Women for Women International awarded Grant

Women for Women International (WfWI),  is an international nonprofit organization, has supported over 462,000 women, distributed over $120 million in funds, and engaged 402,000 sponsors since its founding in 1993. The organization was founded by Iraqi-American humanitarian and entrepreneur Zainab Salbi in response to the horrific atrocities committed against women in Bosnia and Herzegovina during the war.

A $25,000 grant will be used to scale up its work and presence in the Kurdistan Region of Iraq (KRI), directly reaching 300 marginalized women with its 12-month social and economic empowerment program. The funds will establish and sustain its program in KRI through covering staff, training, communication, transportation, office and other program operation expenses. WfWI is requesting a general support grant for its work in KRI. These grant funds will be spent to support the establishment of WfWI’s KRI program office during the first half of 2018. This grant will support WfWI’s work in the Kurdistan Region of Iraq. WfWI is currently serving women in communities in the governorates of Erbil, Sulaymaniyah, and Dohuk. The project will make a sustainable difference in women’s lives through accomplishing the following: 1. Establish a local office and training center in Erbil to provide services to marginalized women. 2. Deliver WfWI’s 12-month training to 300 marginalized women. The economic empowerment component of the 12-month program will train women in the following areas: (i) numeracy skills for counting, adding/subtracting, and using money; (ii) benefits of savings, basic household budgets, and opportunities for income generation; (iii) business basics, credit, entrepreneurship, planning, selling, and bookkeeping; (iv) working in a group or cooperative, members’ rights and roles, collective decision-making; and (v) formal and informal savings and access to financial services. WfWI will also provide women with six months of vocational skills training. Guided by WfWI staff, women will choose the skill they want to develop into an income-generation activity in a process that will analyse their capacities and assets and be based on local market assessments. Local specialist trainers will be identified to provide practical hands-on training and guidance in these activities. Under the social empowerment component, women will be trained on: health and wellness; family and community decision making; social networks and safety nets; rights; and personal safety. This training will also include gender-based violence awareness and prevention. Similar to a small cash transfer, each woman will also receive a training stipend of $10 a month that she may use to meet family needs or begin saving towards her future.

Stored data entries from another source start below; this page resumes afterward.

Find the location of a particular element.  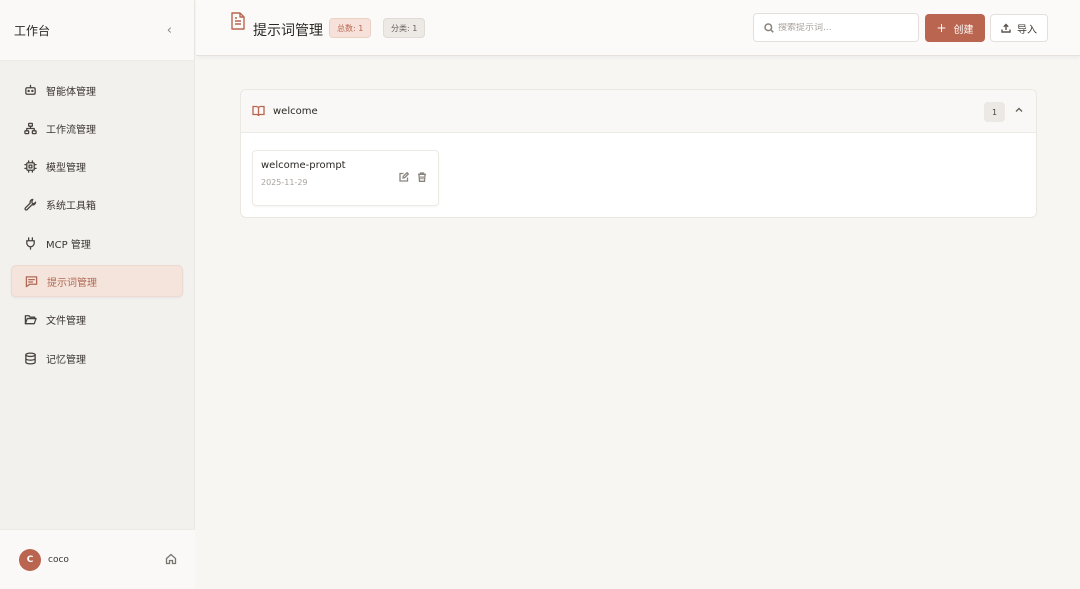

search-input is located at coordinates (843, 28).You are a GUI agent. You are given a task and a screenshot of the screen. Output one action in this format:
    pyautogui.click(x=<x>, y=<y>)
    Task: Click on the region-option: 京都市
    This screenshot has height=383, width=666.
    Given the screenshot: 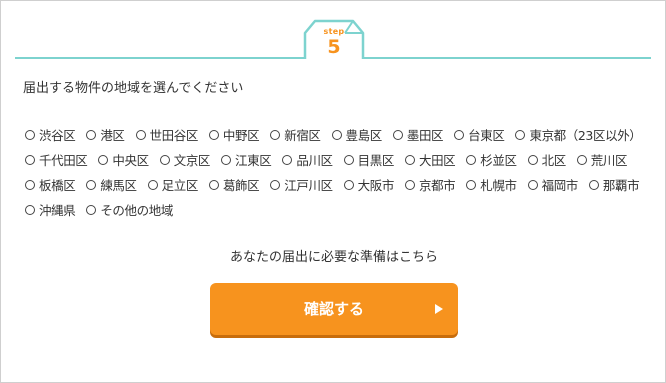 What is the action you would take?
    pyautogui.click(x=430, y=184)
    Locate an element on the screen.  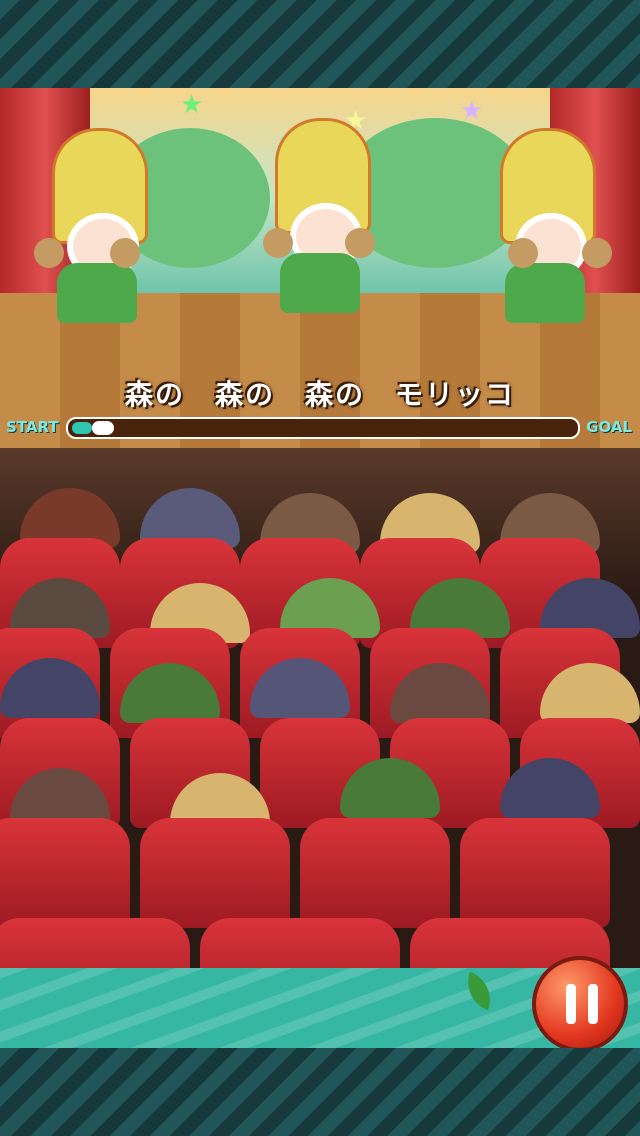
progress-start-label: START is located at coordinates (32, 427). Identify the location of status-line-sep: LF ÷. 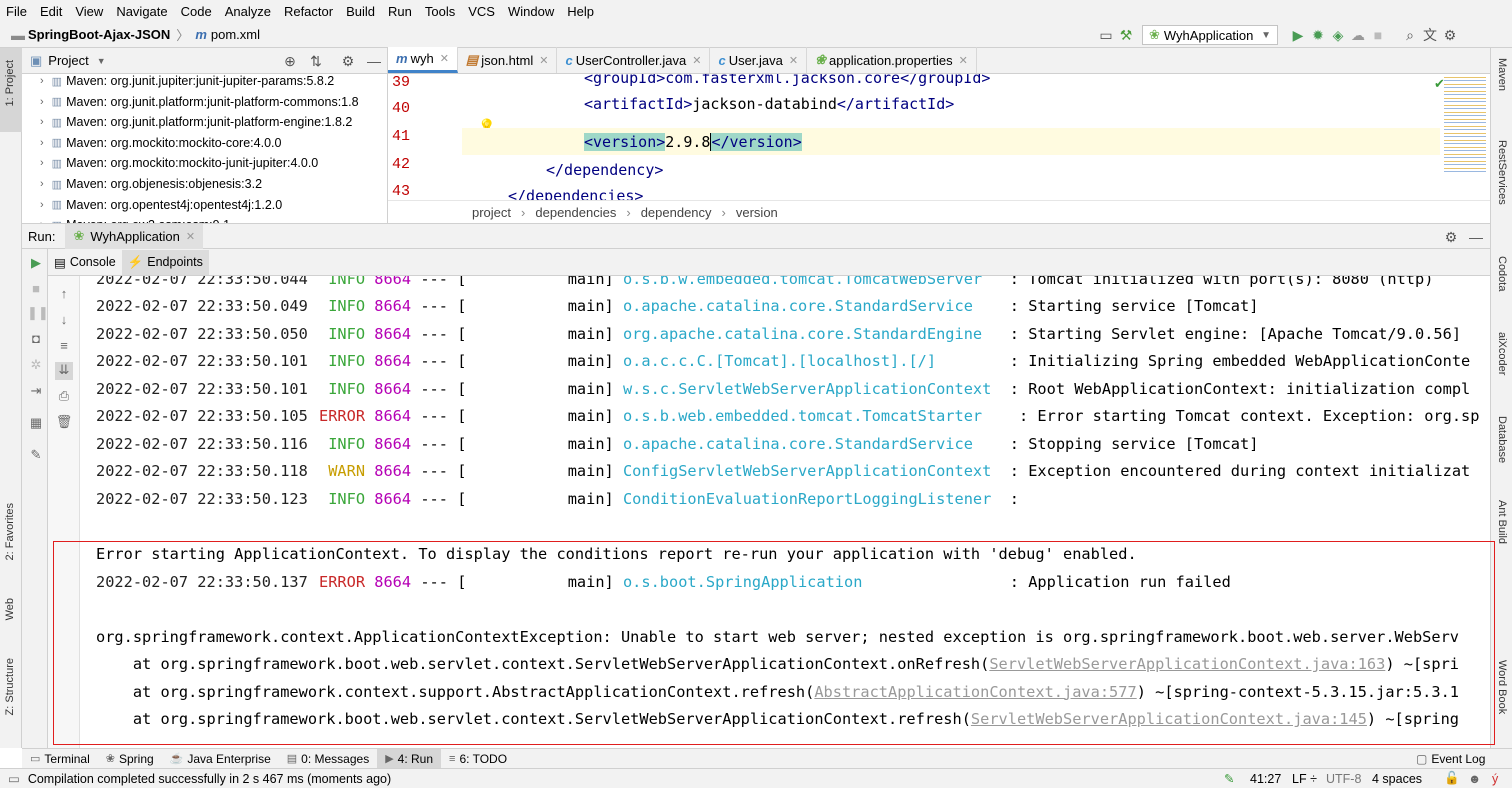
(1304, 779).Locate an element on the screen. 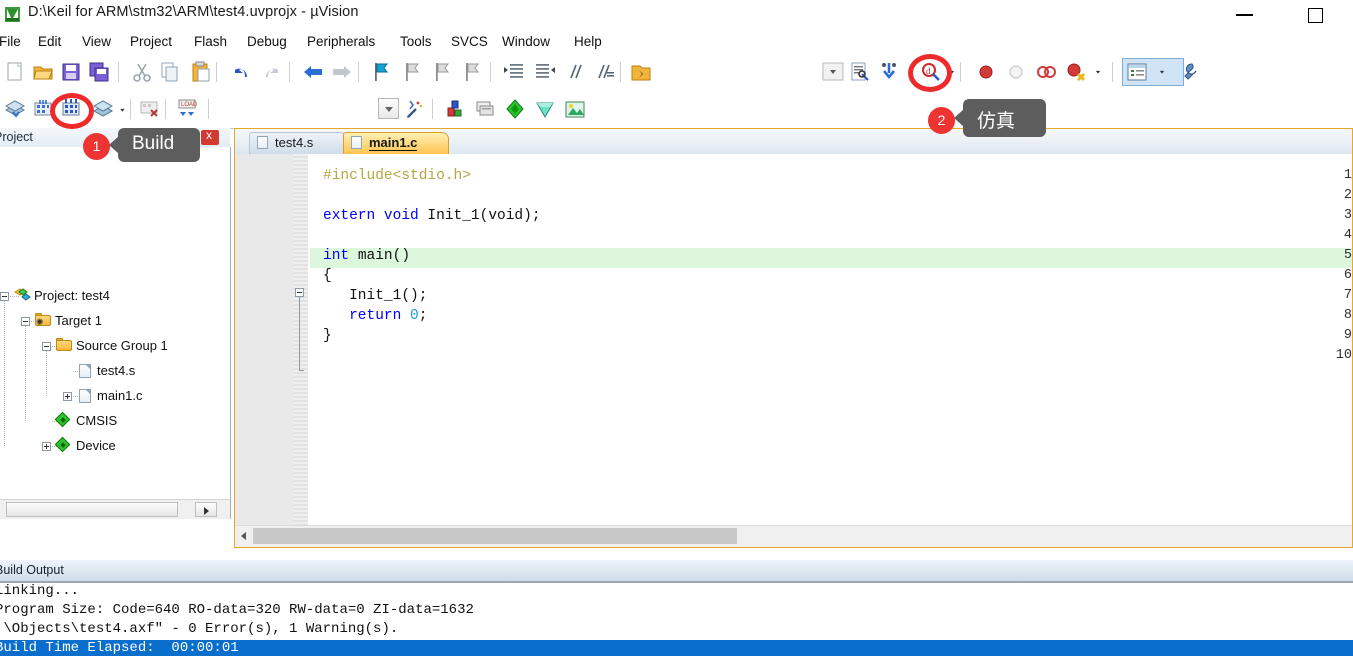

WfWI’s program activities directly align with the Foundation’s goal, ‘to make sustainable improvements in women’s and children’s rights, education, and welfare’. This grant would support poverty reduction and improved gender equality for some of the marginalized women in the KRI. This grant supports women having full agency to determine the course of their lives, and have improved welfare that allows them to reach their full potential. WfWI program graduates have improved confidence, sustained income, increased assets, better physical health and psychological well-being, greater leadership, stronger support networks, and their children benefit from better health and educational investments. Sustainable change in women’s voice and agency. WfWI’s works with women to nurture their leadership skills and their ability to articulate their own needs, rather than being represented by others, and advocate for their rights in their families and communities. These are skills that can be used again in the future after graduation from WfWI’s program; women are supported to form savings groups and/or cooperatives which often continue after women complete the 12-month empowerment program.